By being ‘specific enough for now’, designers and funders therefore are committing themselves to final
ends without knowing in precise detail the means to those ends. This (unsatisfactory but unavoidable)
reality needs to be recognised. Attempts at fixing too much at purpose and outputs level inevitably
results in a tacit game of collective make-believe and self-delusion where significant detail is specified
without justification or credibility.
Learn and revise. Log frames are not intended to be fixed throughout an intervention period. They
should be adapted to reflect new information, circumstances and results from pilot interventions. Rolling
workplans – for example, annual or six-monthly – that allow more detail to be developed on what a
project will do and achieve directly are desirable. What should be fixed in a log frame is essentially
column 1; indicators in column 2 should be the subject of regular review, especially those related to the
critical purpose level. Changes in a log frame should of course be the subject of discussion between
different parties.
Accountability through performance against purpose (and goal) targets. The traditional view of facilitator
accountability – compliance with output deliverables – is less relevant in a context where deliverables
cannot be fixed in detail in advance. As a project proceeds, more output detail becomes possible and
this becomes the basis of accountability. However, the overall principle remains: M4P accountability is
not primarily about ‘hitting’ output targets.

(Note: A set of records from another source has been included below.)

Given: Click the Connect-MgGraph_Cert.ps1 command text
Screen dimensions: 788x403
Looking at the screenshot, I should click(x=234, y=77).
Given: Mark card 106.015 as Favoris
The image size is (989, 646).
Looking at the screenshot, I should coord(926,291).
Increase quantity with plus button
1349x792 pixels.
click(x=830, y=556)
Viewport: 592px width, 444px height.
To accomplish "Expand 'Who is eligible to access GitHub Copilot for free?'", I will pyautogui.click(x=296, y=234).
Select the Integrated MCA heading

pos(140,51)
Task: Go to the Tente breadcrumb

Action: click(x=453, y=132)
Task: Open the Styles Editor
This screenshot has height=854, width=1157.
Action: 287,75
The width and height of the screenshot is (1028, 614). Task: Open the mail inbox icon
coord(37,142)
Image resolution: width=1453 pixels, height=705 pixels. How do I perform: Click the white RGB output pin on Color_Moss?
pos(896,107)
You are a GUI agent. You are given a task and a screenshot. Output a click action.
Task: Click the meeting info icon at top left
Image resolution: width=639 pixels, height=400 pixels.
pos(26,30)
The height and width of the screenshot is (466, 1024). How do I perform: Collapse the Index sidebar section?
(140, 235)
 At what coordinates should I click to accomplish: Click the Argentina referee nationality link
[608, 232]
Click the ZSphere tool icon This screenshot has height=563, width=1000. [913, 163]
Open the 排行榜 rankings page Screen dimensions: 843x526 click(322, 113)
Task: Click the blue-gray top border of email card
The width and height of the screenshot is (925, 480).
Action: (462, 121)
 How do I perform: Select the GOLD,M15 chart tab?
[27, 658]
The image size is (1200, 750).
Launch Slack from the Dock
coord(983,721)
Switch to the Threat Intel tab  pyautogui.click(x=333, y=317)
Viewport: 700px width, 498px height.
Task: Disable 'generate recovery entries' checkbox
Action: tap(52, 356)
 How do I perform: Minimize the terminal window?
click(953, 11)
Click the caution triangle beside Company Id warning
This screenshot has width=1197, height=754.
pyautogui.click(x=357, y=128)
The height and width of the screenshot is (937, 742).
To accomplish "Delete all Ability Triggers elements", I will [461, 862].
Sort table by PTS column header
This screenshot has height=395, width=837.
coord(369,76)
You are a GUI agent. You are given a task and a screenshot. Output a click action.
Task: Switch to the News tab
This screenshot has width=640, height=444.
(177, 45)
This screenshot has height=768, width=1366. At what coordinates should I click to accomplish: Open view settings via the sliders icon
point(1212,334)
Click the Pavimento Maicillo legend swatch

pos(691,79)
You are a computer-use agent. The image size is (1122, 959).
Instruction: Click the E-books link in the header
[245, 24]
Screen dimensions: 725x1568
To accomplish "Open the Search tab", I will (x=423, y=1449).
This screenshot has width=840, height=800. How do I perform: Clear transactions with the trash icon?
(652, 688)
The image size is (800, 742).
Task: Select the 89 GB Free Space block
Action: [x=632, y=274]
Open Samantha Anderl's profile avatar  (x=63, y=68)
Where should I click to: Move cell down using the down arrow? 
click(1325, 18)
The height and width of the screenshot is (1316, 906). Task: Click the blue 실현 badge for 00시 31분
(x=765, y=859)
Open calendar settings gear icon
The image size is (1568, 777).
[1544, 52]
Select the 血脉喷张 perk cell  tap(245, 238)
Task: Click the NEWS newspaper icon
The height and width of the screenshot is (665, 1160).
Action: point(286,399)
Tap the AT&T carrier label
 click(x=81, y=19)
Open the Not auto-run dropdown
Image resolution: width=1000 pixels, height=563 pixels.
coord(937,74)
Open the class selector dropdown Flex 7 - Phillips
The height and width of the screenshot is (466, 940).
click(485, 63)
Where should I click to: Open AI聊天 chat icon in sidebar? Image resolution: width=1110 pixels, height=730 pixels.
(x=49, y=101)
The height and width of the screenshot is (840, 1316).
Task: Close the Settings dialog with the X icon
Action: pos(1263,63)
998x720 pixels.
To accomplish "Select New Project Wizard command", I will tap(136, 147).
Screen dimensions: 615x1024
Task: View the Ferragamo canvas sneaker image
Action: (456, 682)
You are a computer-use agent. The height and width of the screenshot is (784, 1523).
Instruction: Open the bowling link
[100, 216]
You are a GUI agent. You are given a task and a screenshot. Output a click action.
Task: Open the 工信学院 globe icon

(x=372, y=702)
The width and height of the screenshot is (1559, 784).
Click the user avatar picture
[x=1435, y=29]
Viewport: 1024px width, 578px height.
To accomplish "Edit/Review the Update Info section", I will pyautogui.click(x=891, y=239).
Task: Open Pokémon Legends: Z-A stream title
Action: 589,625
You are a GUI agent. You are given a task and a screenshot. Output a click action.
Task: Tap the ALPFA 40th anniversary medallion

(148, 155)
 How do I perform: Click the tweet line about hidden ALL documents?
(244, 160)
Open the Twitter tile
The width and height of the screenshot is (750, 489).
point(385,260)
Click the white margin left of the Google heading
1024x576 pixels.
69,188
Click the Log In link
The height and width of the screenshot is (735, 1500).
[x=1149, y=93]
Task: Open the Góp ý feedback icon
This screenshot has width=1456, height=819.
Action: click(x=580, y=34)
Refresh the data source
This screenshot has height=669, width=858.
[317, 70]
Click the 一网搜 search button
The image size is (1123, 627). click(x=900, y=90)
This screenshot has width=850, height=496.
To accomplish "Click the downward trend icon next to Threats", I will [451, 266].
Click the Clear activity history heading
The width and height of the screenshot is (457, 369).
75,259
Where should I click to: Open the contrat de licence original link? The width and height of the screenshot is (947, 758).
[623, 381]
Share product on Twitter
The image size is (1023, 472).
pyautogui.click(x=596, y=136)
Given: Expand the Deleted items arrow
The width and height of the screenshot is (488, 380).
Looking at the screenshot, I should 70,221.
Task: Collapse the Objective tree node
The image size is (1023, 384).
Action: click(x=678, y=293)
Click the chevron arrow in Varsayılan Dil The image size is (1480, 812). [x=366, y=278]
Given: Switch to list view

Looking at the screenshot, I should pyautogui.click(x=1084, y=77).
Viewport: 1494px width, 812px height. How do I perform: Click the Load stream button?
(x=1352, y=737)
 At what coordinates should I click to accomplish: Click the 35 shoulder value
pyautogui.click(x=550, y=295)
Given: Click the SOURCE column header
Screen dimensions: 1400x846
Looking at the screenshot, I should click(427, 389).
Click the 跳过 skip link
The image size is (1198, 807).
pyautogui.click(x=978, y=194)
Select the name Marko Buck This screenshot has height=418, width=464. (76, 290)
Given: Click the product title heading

Intermediate indicators. Indicators need to reflect the nature and chronology of change in market
systems. For example, in introducing a new service, a project might first be interested in consumers’ and
providers’ awareness and understanding of this but, over time, take-up and usage become more
important. These changed indicators should be captured in new workplans (and log frames).
Balanced indicators. Indicators need to ensure that balanced and significant market change is achieved.
In practice this means that they need to reflect key dimensions of market development outreach (how
many?), impact (how effective?) and sustainability (will it last?). For sustainability, which is often
neglected, this means considering incentives, behaviour and services that support further development
and the extent to which market activity continues independently of project support.